顧客のメリットとしては、削減額を原資として経費削減の為の設備投資に割り当てる為、
余計な費用負担が発生せず、契約期間終了後の水道光熱費の削減分は全て顧客の利益になります。

その反面、デメリットとして、ESCO事業が成立する為には対象において相当なエネルギー削減
余地がないとESCO事業者が負担する設備投資にかかる費用を回収出来ない為、ビジネスとして
成り立たず、ESCO事業の恩恵を受ける顧客は施設の規模が限定されていました。

尚、顧客が設備投資などの経費の負担をしないとされていますが、初期投資に要した費用を
リース等により後年に返済するだけの事で、実際には、金利やESCO事業者の経費がかかり、
顧客が自ら省エネ対策を行う場合に比べて費用は比較的多くなる傾向になりがちです。

当初、ESCO事業の市場規模は2兆円ともされていましたが、実際は200~300億円程度に
とどまっているので、削減金額をサービス提供の原資とする事が難しく、官公庁では利幅が
薄く事業が成り立ちにくいといった理由から事業化されたものは限定されていました。

また、導入した設備がESCO事業者やリース業者の所有になる為、実態は割賦払いの資産購入で
あって、賃貸扱いにしただけだったなど、経理上の問題もあり顧客が敬遠する様になりました。

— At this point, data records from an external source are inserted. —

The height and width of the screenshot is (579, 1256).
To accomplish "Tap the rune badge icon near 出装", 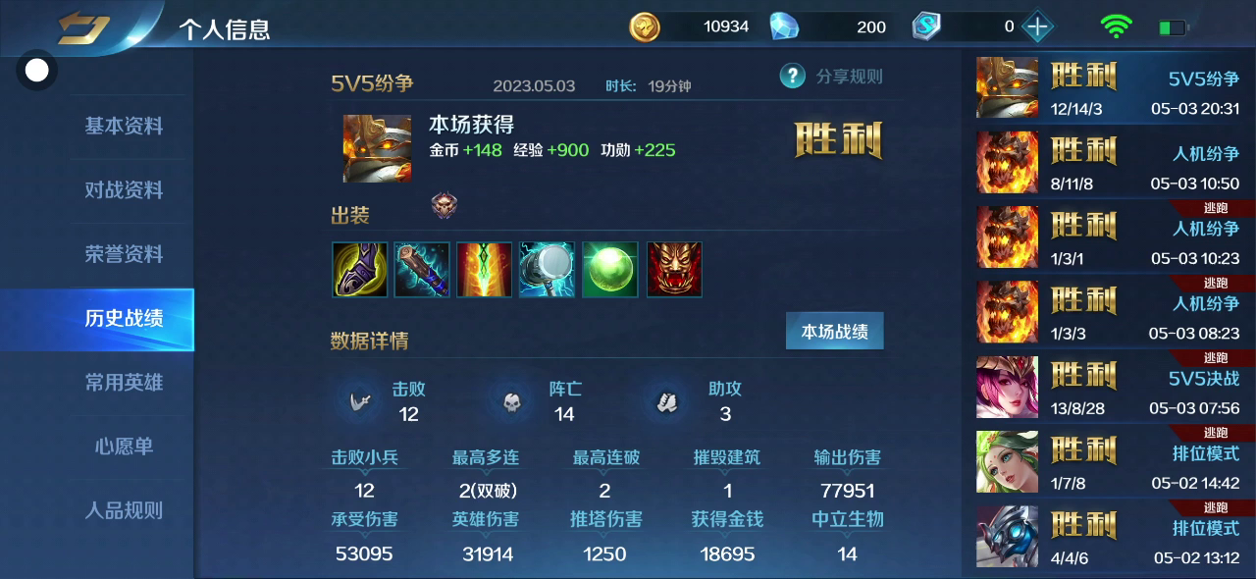I will click(445, 205).
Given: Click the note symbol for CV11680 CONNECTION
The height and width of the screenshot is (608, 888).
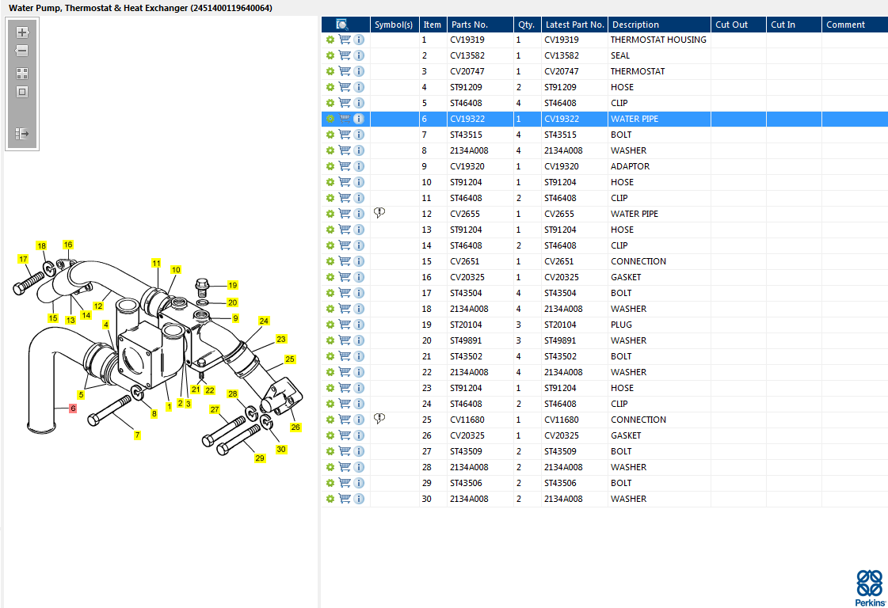Looking at the screenshot, I should [x=379, y=419].
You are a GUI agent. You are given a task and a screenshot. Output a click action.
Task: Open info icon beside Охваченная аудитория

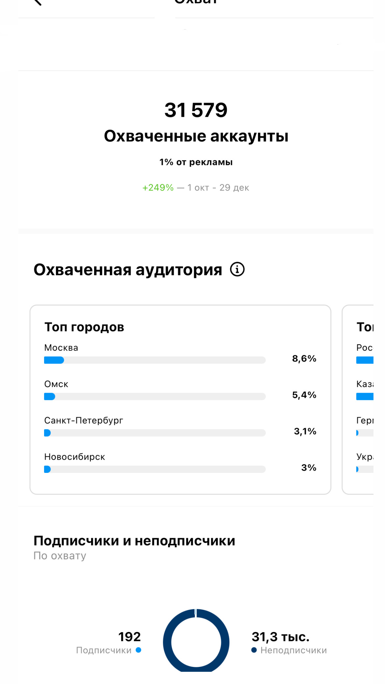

これらの問題から、日本ではESCO事業は定着せず、130社以上もあったESCO事業者の実績は
実際はわずか50社程度しかなく、注目度の割には事業としての魅力がなかったのがわかります。

しかし、何千、何億円という設備投資をして多くの経費削減を見込むのではなく、無理をせず
控えめの設備投資で効率よく経費削減する「ミニ」ESCO事業であれば、費用をかけられない
多くの中小企業にもESCO事業のメリットを、再度普及させるきっかけに出来ると考えます。